### Your goal
Revise the entries below by changing "chevron" to "caret" everywhere it occurs, and leave every other character exactly as it stands.

### Input data

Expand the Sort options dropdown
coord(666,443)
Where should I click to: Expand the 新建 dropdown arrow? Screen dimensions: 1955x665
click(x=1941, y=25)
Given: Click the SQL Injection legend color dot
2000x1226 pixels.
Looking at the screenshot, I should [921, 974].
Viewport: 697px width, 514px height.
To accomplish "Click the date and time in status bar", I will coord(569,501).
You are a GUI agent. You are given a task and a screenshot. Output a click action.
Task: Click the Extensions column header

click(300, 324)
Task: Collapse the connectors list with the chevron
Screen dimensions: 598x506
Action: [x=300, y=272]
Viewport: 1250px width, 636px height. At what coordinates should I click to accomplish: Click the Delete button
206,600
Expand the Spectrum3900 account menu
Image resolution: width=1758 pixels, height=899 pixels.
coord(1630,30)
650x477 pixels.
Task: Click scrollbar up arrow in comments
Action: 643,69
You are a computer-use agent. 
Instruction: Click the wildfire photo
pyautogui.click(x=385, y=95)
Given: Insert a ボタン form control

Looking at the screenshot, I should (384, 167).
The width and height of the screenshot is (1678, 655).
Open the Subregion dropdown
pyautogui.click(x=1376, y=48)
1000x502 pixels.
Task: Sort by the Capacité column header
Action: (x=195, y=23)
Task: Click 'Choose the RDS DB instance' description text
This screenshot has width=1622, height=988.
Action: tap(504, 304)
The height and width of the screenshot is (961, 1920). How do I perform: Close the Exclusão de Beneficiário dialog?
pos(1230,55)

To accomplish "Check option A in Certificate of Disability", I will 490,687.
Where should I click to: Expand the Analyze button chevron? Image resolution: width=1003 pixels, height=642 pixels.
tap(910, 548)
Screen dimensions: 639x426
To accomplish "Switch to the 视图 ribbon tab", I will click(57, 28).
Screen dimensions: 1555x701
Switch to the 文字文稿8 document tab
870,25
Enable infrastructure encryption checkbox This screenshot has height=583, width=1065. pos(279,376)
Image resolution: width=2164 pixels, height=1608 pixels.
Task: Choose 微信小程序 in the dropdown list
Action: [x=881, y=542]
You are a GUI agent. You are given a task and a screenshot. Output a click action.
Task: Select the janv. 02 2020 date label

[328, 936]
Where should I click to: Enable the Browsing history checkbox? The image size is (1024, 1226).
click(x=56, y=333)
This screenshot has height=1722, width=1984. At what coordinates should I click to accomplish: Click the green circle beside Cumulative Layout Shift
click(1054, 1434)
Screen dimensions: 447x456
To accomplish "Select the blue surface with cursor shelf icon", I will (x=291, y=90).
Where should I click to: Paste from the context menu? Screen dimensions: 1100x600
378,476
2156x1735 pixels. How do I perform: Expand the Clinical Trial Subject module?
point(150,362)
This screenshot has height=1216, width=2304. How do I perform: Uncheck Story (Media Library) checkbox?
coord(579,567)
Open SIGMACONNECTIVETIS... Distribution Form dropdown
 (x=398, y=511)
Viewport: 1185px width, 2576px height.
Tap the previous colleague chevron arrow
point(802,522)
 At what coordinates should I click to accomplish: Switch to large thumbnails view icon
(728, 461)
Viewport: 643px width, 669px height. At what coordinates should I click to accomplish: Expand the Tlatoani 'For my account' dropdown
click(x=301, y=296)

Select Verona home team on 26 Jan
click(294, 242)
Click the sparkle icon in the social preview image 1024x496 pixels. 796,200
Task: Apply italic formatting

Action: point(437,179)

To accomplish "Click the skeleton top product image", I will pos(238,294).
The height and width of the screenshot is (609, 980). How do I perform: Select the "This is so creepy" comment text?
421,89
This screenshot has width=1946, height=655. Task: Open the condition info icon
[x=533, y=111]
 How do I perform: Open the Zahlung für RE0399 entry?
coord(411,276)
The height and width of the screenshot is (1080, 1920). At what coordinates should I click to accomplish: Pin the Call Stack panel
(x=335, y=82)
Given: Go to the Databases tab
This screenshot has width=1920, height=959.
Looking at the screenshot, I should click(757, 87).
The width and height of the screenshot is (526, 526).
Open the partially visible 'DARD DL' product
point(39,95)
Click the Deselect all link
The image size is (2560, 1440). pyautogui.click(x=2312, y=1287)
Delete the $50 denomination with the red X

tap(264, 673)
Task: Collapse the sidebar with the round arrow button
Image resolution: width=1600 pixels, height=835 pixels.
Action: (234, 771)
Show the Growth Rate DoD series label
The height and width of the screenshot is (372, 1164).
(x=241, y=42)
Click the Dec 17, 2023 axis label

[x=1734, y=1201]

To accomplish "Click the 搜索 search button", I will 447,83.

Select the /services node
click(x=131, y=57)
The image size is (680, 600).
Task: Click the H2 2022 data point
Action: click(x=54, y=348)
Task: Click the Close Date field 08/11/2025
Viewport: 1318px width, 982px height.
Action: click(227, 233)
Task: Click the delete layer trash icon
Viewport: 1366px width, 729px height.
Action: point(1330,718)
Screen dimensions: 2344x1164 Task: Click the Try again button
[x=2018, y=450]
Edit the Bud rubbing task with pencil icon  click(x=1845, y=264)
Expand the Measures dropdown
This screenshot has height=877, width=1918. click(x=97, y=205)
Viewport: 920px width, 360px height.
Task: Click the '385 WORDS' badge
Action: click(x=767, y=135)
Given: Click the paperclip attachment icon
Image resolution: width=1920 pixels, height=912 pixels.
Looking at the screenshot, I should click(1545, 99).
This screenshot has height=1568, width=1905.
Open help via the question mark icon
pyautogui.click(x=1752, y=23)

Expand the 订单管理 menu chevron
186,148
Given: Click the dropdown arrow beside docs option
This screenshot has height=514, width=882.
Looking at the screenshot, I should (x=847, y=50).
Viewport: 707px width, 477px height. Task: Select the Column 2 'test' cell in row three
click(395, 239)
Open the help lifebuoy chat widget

### The result
Expand the Sort options dropdown
coord(666,443)
Where should I click to: Expand the 新建 dropdown arrow? Screen dimensions: 1955x665
click(x=1941, y=25)
Given: Click the SQL Injection legend color dot
2000x1226 pixels.
Looking at the screenshot, I should [921, 974].
Viewport: 697px width, 514px height.
To accomplish "Click the date and time in status bar", I will coord(569,501).
You are a GUI agent. You are given a task and a screenshot. Output a click action.
Task: Click the Extensions column header

click(300, 324)
Task: Collapse the connectors list with the caret
Screen dimensions: 598x506
Action: [x=300, y=272]
Viewport: 1250px width, 636px height. At what coordinates should I click to accomplish: Click the Delete button
206,600
Expand the Spectrum3900 account menu
Image resolution: width=1758 pixels, height=899 pixels.
coord(1630,30)
650x477 pixels.
Task: Click scrollbar up arrow in comments
Action: 643,69
You are a computer-use agent. 
Instruction: Click the wildfire photo
pyautogui.click(x=385, y=95)
Given: Insert a ボタン form control

Looking at the screenshot, I should (384, 167).
The width and height of the screenshot is (1678, 655).
Open the Subregion dropdown
pyautogui.click(x=1376, y=48)
1000x502 pixels.
Task: Sort by the Capacité column header
Action: (x=195, y=23)
Task: Click 'Choose the RDS DB instance' description text
This screenshot has width=1622, height=988.
Action: tap(504, 304)
The height and width of the screenshot is (961, 1920). How do I perform: Close the Exclusão de Beneficiário dialog?
pos(1230,55)

To accomplish "Check option A in Certificate of Disability", I will 490,687.
Where should I click to: Expand the Analyze button caret? Image resolution: width=1003 pixels, height=642 pixels.
tap(910, 548)
Screen dimensions: 639x426
To accomplish "Switch to the 视图 ribbon tab", I will click(57, 28).
Screen dimensions: 1555x701
Switch to the 文字文稿8 document tab
870,25
Enable infrastructure encryption checkbox This screenshot has height=583, width=1065. pos(279,376)
Image resolution: width=2164 pixels, height=1608 pixels.
Task: Choose 微信小程序 in the dropdown list
Action: [x=881, y=542]
You are a GUI agent. You are given a task and a screenshot. Output a click action.
Task: Select the janv. 02 2020 date label

[328, 936]
Where should I click to: Enable the Browsing history checkbox? The image size is (1024, 1226).
click(x=56, y=333)
This screenshot has height=1722, width=1984. At what coordinates should I click to accomplish: Click the green circle beside Cumulative Layout Shift
click(1054, 1434)
Screen dimensions: 447x456
To accomplish "Select the blue surface with cursor shelf icon", I will (x=291, y=90).
Where should I click to: Paste from the context menu? Screen dimensions: 1100x600
378,476
2156x1735 pixels. How do I perform: Expand the Clinical Trial Subject module?
point(150,362)
This screenshot has height=1216, width=2304. How do I perform: Uncheck Story (Media Library) checkbox?
coord(579,567)
Open SIGMACONNECTIVETIS... Distribution Form dropdown
 (x=398, y=511)
Viewport: 1185px width, 2576px height.
Tap the previous colleague caret arrow
point(802,522)
 At what coordinates should I click to accomplish: Switch to large thumbnails view icon
(728, 461)
Viewport: 643px width, 669px height. At what coordinates should I click to accomplish: Expand the Tlatoani 'For my account' dropdown
click(x=301, y=296)

Select Verona home team on 26 Jan
click(294, 242)
Click the sparkle icon in the social preview image 1024x496 pixels. 796,200
Task: Apply italic formatting

Action: point(437,179)

To accomplish "Click the skeleton top product image", I will pos(238,294).
The height and width of the screenshot is (609, 980). How do I perform: Select the "This is so creepy" comment text?
421,89
This screenshot has width=1946, height=655. Task: Open the condition info icon
[x=533, y=111]
 How do I perform: Open the Zahlung für RE0399 entry?
coord(411,276)
The height and width of the screenshot is (1080, 1920). At what coordinates should I click to accomplish: Pin the Call Stack panel
(x=335, y=82)
Given: Go to the Databases tab
This screenshot has width=1920, height=959.
Looking at the screenshot, I should click(757, 87).
The width and height of the screenshot is (526, 526).
Open the partially visible 'DARD DL' product
point(39,95)
Click the Deselect all link
The image size is (2560, 1440). pyautogui.click(x=2312, y=1287)
Delete the $50 denomination with the red X

tap(264, 673)
Task: Collapse the sidebar with the round arrow button
Image resolution: width=1600 pixels, height=835 pixels.
Action: (234, 771)
Show the Growth Rate DoD series label
The height and width of the screenshot is (372, 1164).
(x=241, y=42)
Click the Dec 17, 2023 axis label

[x=1734, y=1201]

To accomplish "Click the 搜索 search button", I will 447,83.

Select the /services node
click(x=131, y=57)
The image size is (680, 600).
Task: Click the H2 2022 data point
Action: click(x=54, y=348)
Task: Click the Close Date field 08/11/2025
Viewport: 1318px width, 982px height.
Action: click(227, 233)
Task: Click the delete layer trash icon
Viewport: 1366px width, 729px height.
Action: point(1330,718)
Screen dimensions: 2344x1164 Task: Click the Try again button
[x=2018, y=450]
Edit the Bud rubbing task with pencil icon  click(x=1845, y=264)
Expand the Measures dropdown
This screenshot has height=877, width=1918. click(x=97, y=205)
Viewport: 920px width, 360px height.
Task: Click the '385 WORDS' badge
Action: click(x=767, y=135)
Given: Click the paperclip attachment icon
Image resolution: width=1920 pixels, height=912 pixels.
Looking at the screenshot, I should click(1545, 99).
This screenshot has height=1568, width=1905.
Open help via the question mark icon
pyautogui.click(x=1752, y=23)

Expand the 订单管理 menu caret
186,148
Given: Click the dropdown arrow beside docs option
This screenshot has height=514, width=882.
Looking at the screenshot, I should (x=847, y=50).
Viewport: 707px width, 477px height. Task: Select the Column 2 'test' cell in row three
click(395, 239)
Open the help lifebuoy chat widget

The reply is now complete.